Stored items
________

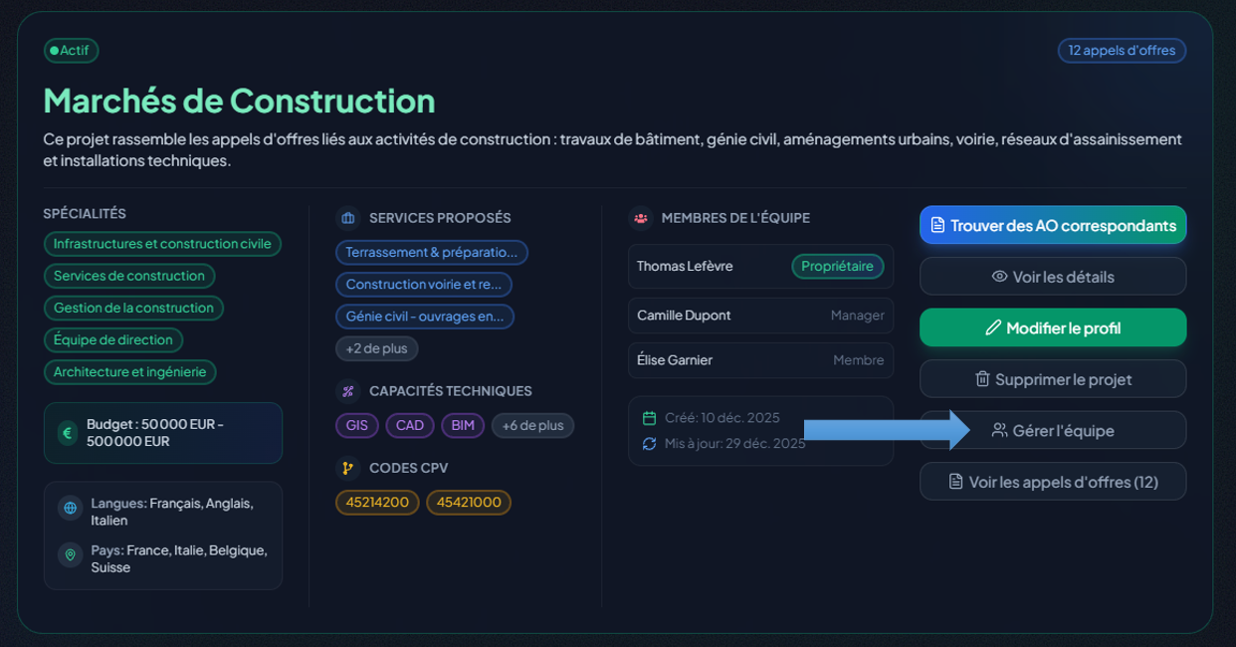Screen dimensions: 1236x647
Task: Click the refresh icon beside update date
Action: coord(650,444)
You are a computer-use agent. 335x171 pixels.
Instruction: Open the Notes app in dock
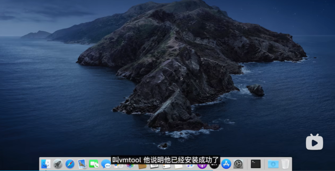pyautogui.click(x=178, y=166)
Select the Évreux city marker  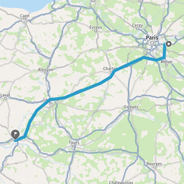[x=96, y=31]
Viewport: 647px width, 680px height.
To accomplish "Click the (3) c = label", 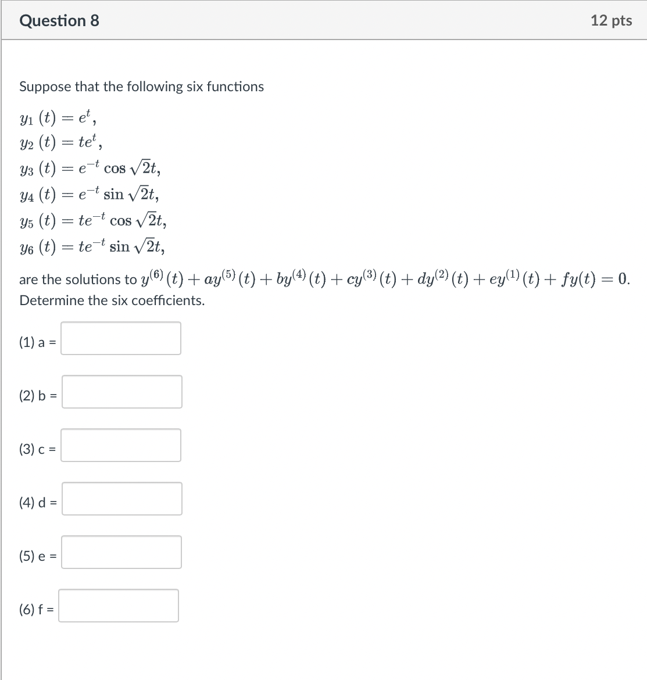I will 37,449.
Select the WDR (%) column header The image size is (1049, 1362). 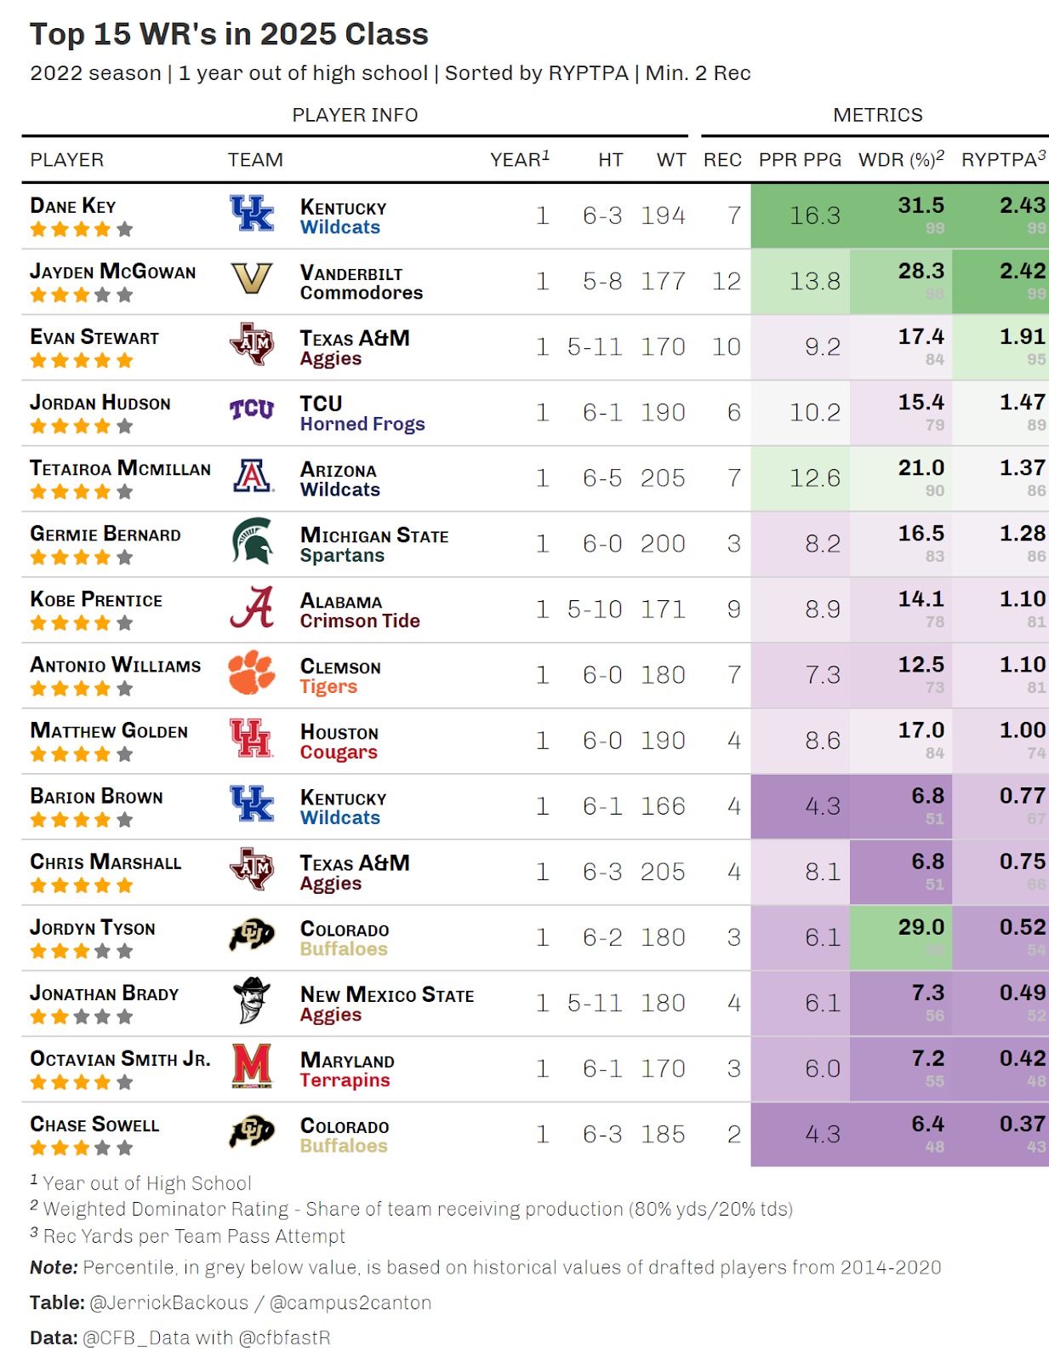902,159
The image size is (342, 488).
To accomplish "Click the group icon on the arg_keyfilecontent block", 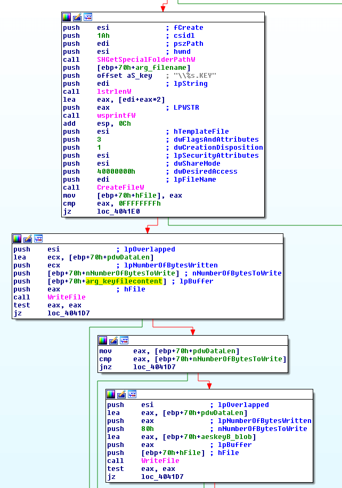I will (38, 239).
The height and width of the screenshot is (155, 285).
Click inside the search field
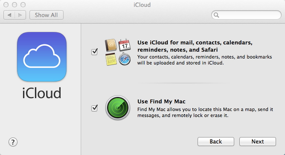[246, 15]
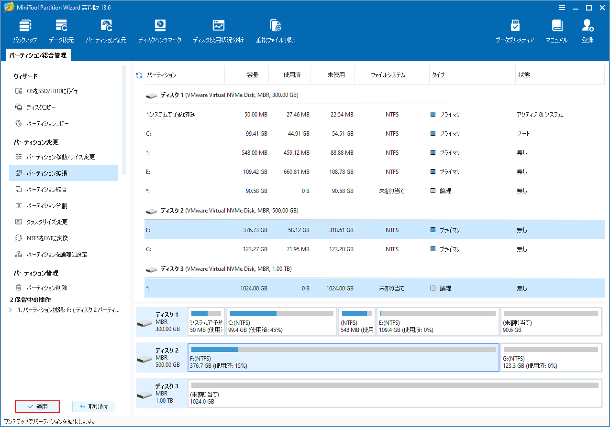Sort by ファイルシステム column header

pyautogui.click(x=388, y=75)
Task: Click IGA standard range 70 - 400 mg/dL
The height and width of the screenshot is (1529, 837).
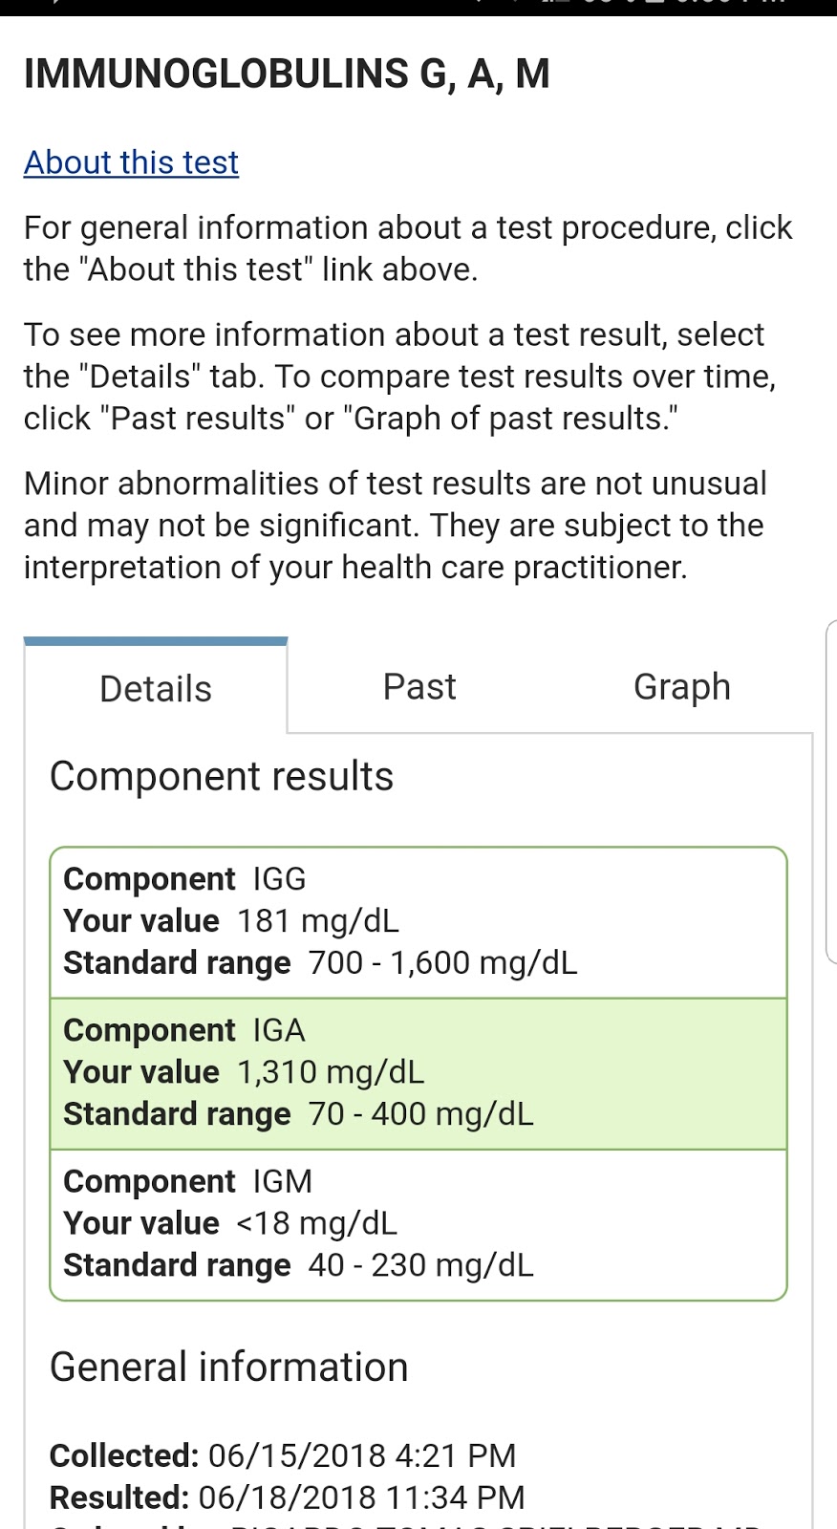Action: click(420, 1113)
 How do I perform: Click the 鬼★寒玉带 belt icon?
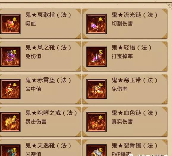point(97,89)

________

Leave every picture out and copy precisely the lines from the one containing "Task: Click IGA standard range 70 - 400 mg/dL" through the last line of the data above, both ends included.

# [RESULT]
Task: Click IGA standard range 70 - 400 mg/dL
The height and width of the screenshot is (1529, 837).
Action: click(420, 1113)
 How do I perform: Click the 鬼★寒玉带 belt icon?
point(97,89)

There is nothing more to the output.